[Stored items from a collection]
((
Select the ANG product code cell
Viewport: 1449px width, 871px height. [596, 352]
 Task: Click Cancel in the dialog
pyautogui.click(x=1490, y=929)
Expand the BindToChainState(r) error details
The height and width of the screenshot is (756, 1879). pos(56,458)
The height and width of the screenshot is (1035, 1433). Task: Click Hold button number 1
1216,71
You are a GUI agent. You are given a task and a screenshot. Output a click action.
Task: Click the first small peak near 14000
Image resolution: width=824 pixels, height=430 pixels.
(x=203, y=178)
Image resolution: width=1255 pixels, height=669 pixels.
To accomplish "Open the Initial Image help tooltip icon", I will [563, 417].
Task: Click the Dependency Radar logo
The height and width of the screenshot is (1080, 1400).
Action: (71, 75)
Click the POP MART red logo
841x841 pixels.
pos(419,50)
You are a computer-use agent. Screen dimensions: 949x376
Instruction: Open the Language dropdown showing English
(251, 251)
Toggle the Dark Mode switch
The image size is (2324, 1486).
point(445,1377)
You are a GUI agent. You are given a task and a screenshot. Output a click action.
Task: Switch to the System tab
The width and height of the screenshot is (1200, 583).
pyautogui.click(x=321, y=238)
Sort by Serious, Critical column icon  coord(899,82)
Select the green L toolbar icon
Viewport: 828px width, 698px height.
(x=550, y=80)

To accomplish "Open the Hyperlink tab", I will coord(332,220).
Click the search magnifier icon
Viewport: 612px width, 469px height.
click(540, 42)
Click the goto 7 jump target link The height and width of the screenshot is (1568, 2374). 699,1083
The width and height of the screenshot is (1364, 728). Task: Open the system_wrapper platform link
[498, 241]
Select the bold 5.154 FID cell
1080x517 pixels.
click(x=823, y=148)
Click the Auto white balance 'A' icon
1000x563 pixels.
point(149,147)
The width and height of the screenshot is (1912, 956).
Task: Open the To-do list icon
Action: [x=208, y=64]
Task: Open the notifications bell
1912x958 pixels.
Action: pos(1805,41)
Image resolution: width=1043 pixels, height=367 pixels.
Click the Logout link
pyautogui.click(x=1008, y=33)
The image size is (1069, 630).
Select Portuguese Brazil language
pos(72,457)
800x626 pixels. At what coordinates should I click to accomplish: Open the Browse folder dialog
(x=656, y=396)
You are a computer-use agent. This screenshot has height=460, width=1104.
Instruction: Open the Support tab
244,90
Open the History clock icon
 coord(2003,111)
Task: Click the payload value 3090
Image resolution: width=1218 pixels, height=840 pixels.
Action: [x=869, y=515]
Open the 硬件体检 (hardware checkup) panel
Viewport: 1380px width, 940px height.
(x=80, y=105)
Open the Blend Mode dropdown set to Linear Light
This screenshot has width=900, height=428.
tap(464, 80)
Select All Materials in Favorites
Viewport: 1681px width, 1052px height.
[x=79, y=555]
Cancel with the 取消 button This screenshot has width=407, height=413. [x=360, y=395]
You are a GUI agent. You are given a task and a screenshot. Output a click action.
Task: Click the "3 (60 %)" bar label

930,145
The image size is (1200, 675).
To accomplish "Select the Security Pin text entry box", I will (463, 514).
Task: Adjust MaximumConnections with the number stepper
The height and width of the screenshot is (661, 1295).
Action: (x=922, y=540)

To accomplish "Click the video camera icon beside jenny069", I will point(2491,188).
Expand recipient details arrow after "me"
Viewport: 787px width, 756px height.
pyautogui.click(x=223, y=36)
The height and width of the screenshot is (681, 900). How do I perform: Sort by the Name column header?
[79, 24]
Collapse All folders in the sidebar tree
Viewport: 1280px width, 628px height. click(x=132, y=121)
))
Output as a numbered list every line of the data, starting with the line that contains "I will point(2491,188)." and continuing through the end of the data. Leave out any blank lines.

(Answer to this problem)
1. To accomplish "Click the video camera icon beside jenny069", I will point(2491,188).
2. Expand recipient details arrow after "me"
3. Viewport: 787px width, 756px height.
4. pyautogui.click(x=223, y=36)
5. The height and width of the screenshot is (681, 900). How do I perform: Sort by the Name column header?
6. [79, 24]
7. Collapse All folders in the sidebar tree
8. Viewport: 1280px width, 628px height. click(x=132, y=121)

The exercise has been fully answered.